FXStreet (Barcelona) – Tim Condon of ING, believes that failure to halt the panic in the Chinese equity space might damage the government’s image and set back economic reforms.
Key Quotes
“The Shanghai Composite opened down 7% today. By the lunch break it was down 4% for which we credit official buying. It’s clear that the weekend package of measures haven’t calmed the panic.”
“Like all of the sharp corrections since the rally began – we date the start at November 23 following the PBOC’s first policy interest rate cut – the latest one was triggered by a crackdown on margin lending. We thought the weekend announcement of PBOC liquidity support to the China Securities Finance Corp., a CSRC-owned company that lends to brokerages, had a chance of working; if a run on margin financing was behind the panic selling, liquidity support to margin financing could halt the run. However, the amount of liquidity support was not specified and the other support measures – the delay of approved IPOs and pledges to support the market by state-owned brokerages and mutual funds – have proved inadequate. The rout was so bad that by this morning half of China’s 2,808 listed companies had suspended trading in their shares.”
“At this point we believe halting the panic may require a bazooka in the form of a government backstopping of outstanding margin debt. Official margin financing fell from a peak of CNY2.3 trillion in mid-June to CNY1.8 trillion as of July 6. Assuming informal margin financing is equal in size, a market support package of around CNY4 trillion (about $650m) would, we believe, calm the panic.”
“The authorities are not there yet. Today’s press reports that China Securities Finance Corp. requested CNY500-1,000bn of liquidity support from the PBOC and will issue CNY80bn of bonds to raise capital. The State-owned Assets Supervision and Administration Commission also ordered central government-administered companies not to cut their equity holdings.
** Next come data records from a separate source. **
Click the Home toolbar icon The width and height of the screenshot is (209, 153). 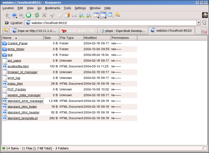[28, 15]
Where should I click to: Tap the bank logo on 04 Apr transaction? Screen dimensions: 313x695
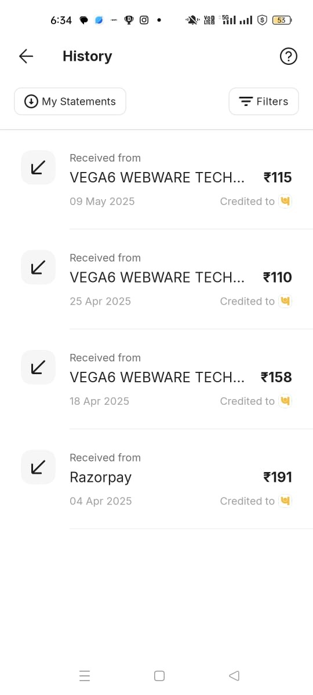pyautogui.click(x=285, y=501)

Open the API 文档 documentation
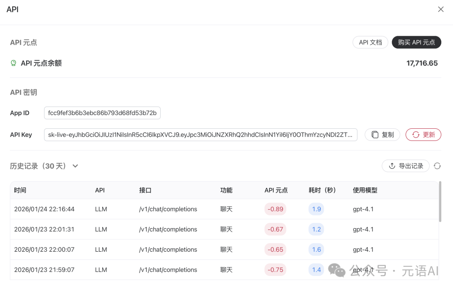pyautogui.click(x=370, y=42)
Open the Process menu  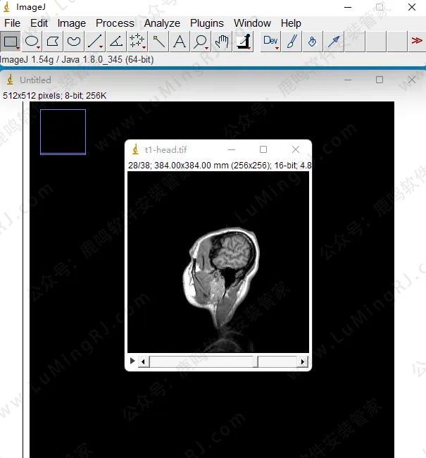(115, 23)
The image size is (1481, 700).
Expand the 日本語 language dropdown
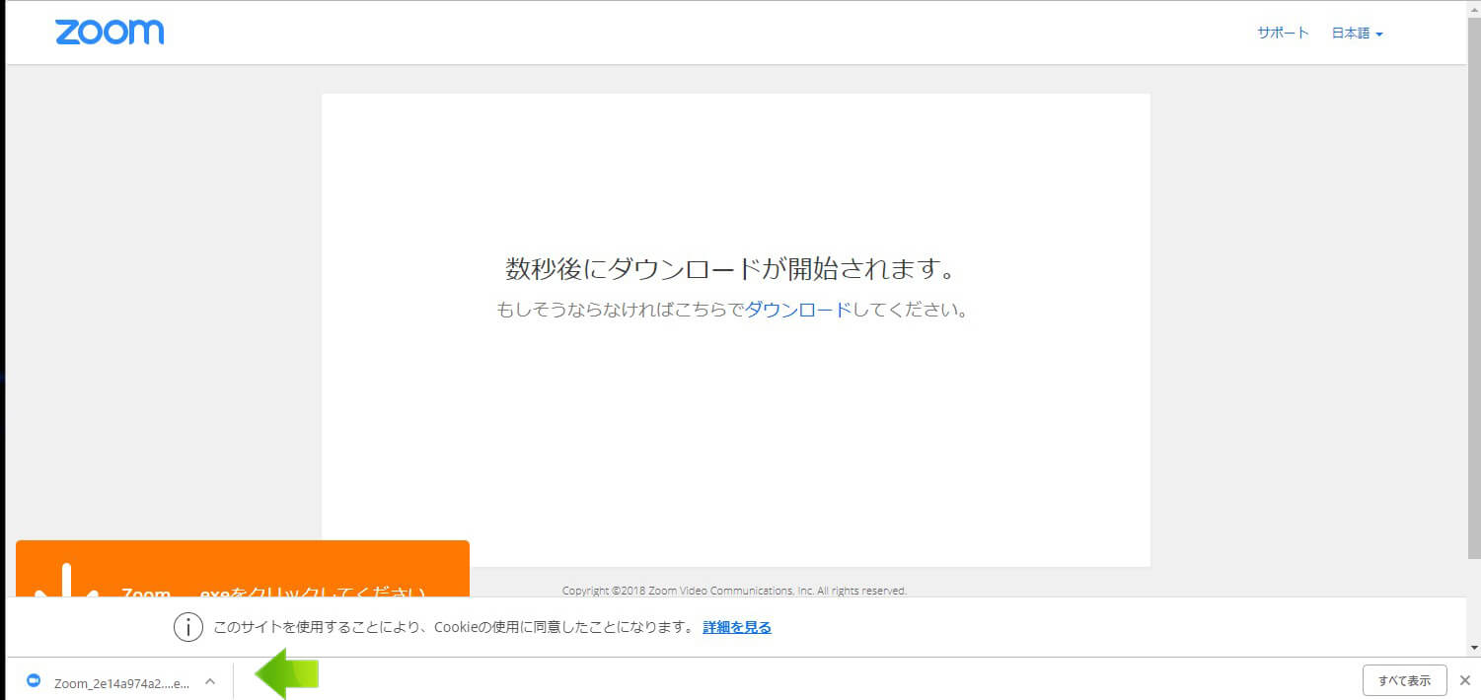tap(1357, 33)
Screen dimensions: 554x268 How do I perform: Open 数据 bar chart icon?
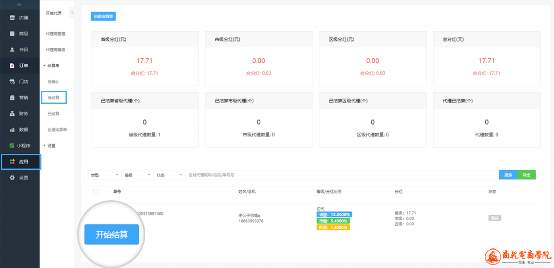coord(12,130)
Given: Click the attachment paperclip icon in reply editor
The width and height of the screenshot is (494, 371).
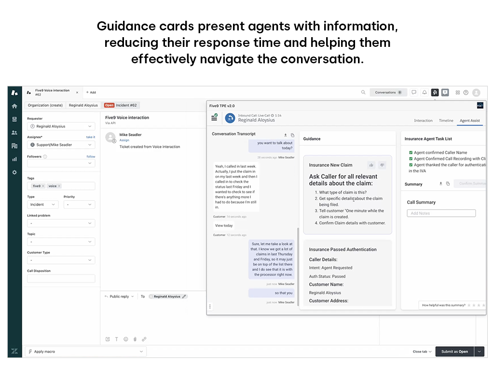Looking at the screenshot, I should tap(135, 339).
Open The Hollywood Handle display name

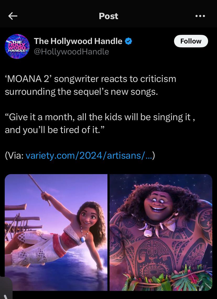(78, 41)
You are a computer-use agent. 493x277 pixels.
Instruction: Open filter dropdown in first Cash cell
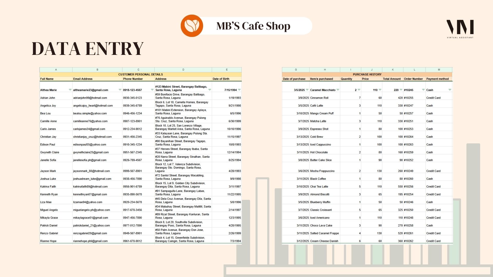coord(450,90)
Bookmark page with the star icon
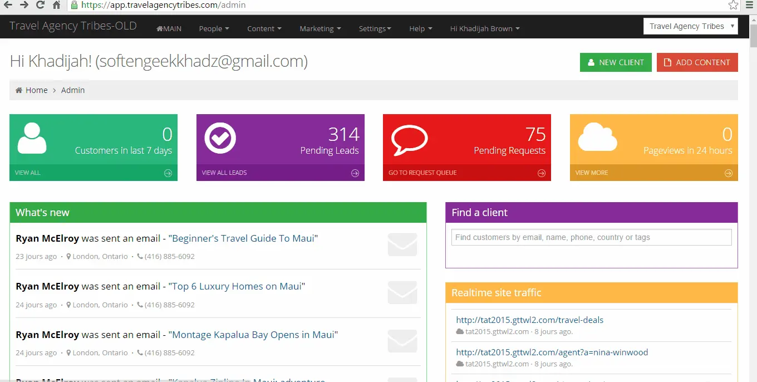 pos(734,5)
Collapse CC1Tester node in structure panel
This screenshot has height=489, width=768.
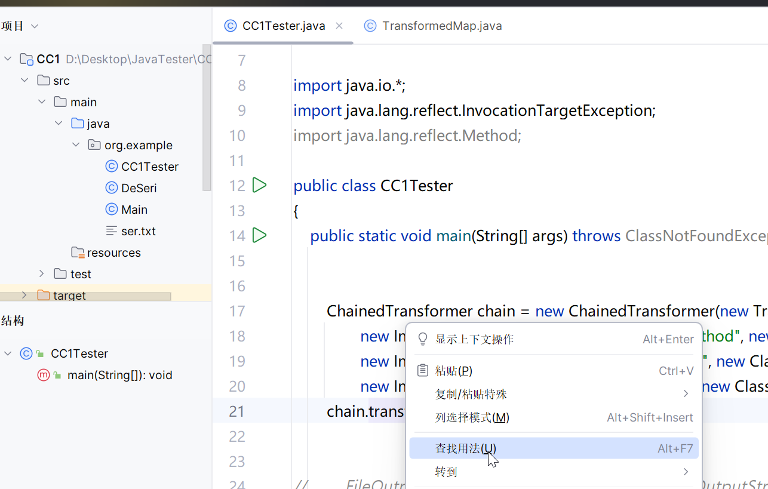pyautogui.click(x=8, y=353)
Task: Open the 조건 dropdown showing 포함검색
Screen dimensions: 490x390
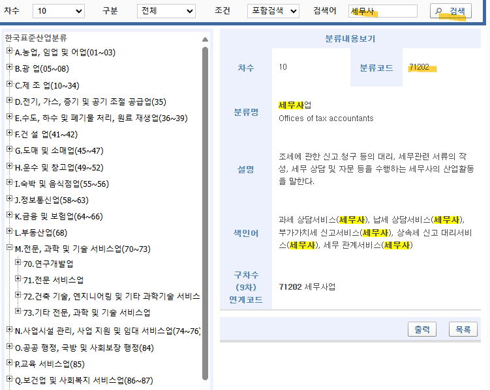Action: [273, 11]
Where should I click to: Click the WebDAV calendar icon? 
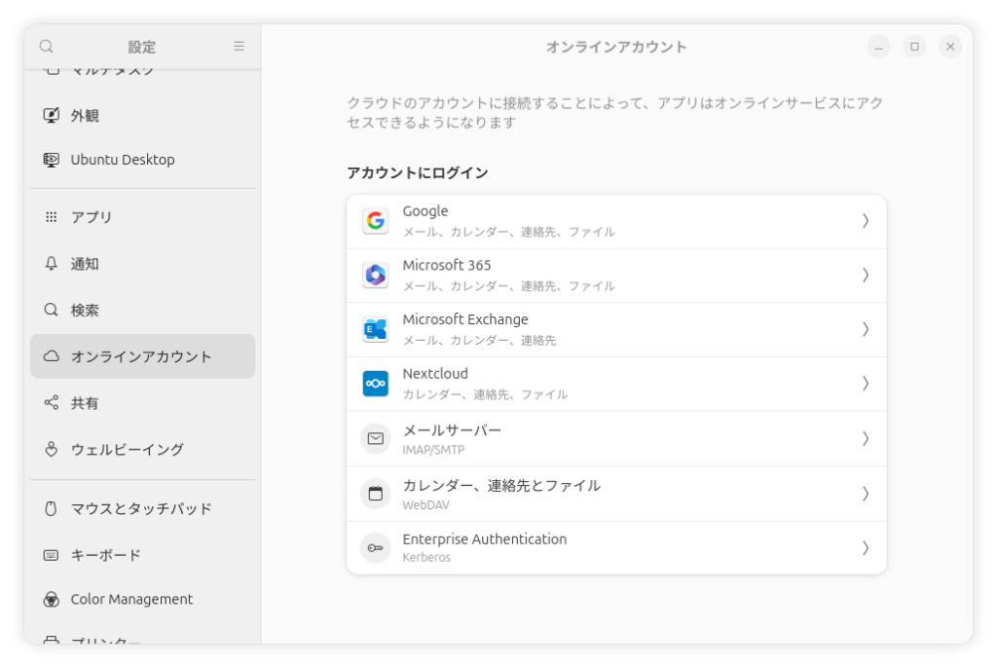[376, 493]
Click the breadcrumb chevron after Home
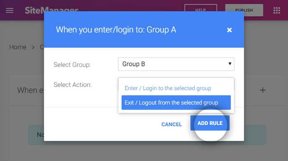The height and width of the screenshot is (161, 288). pos(33,47)
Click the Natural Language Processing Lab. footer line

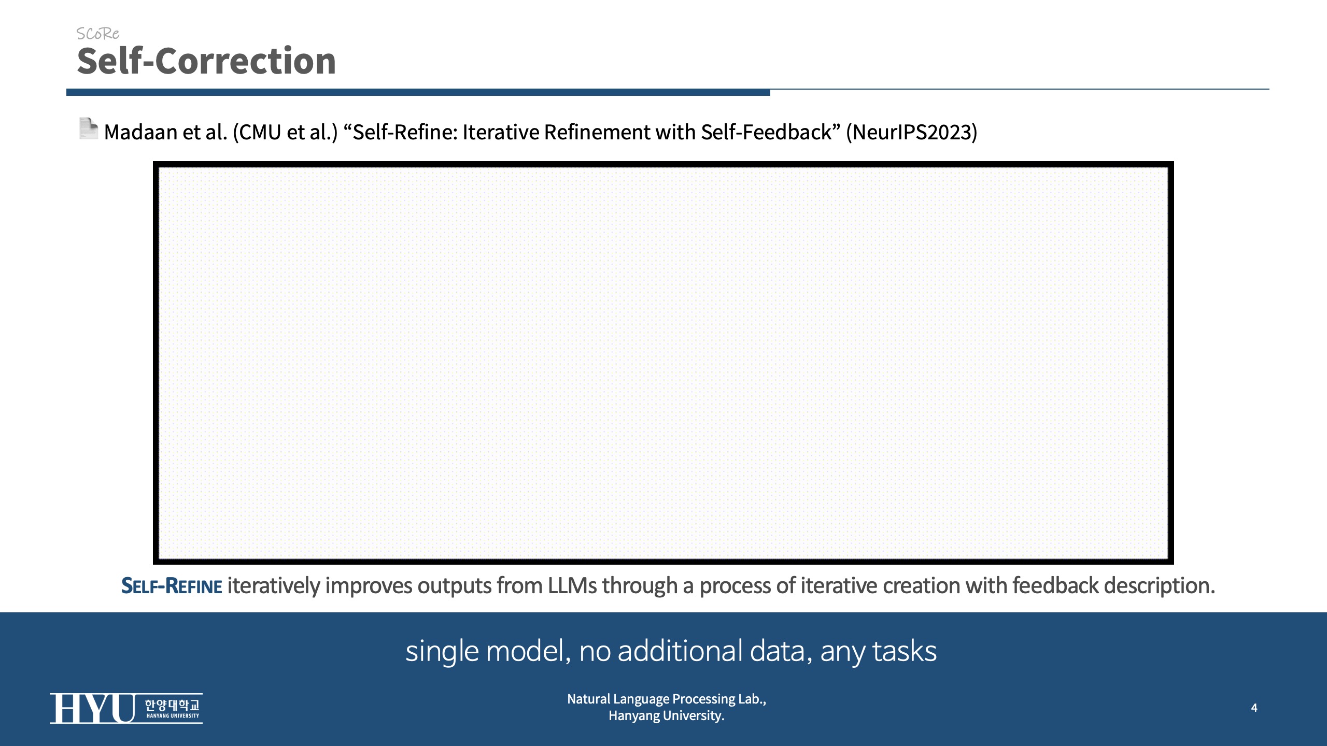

We think the question is whether the authorities succeed in halting the market panic before it burns itself out, something we think would be associated with a Shanghai Composite index level of around 2,000.”
“Failure to halt the panic risks damaging the government’s image and setting back economic reforms, especially financial market opening and capital account liberalization, where post-Third Plenum reform progress has been greatest.”